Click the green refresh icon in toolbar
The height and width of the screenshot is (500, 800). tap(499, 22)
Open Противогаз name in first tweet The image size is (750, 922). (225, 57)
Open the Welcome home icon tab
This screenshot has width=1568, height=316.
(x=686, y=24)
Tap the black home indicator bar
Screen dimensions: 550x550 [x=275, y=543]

--*--

# Task description
Repeat the entries with "button" substituted for "icon" wherever it occurs, changing nothing else.

# Output
Click the green refresh button in toolbar
The height and width of the screenshot is (500, 800). tap(499, 22)
Open Противогаз name in first tweet The image size is (750, 922). (225, 57)
Open the Welcome home button tab
This screenshot has width=1568, height=316.
(x=686, y=24)
Tap the black home indicator bar
Screen dimensions: 550x550 [x=275, y=543]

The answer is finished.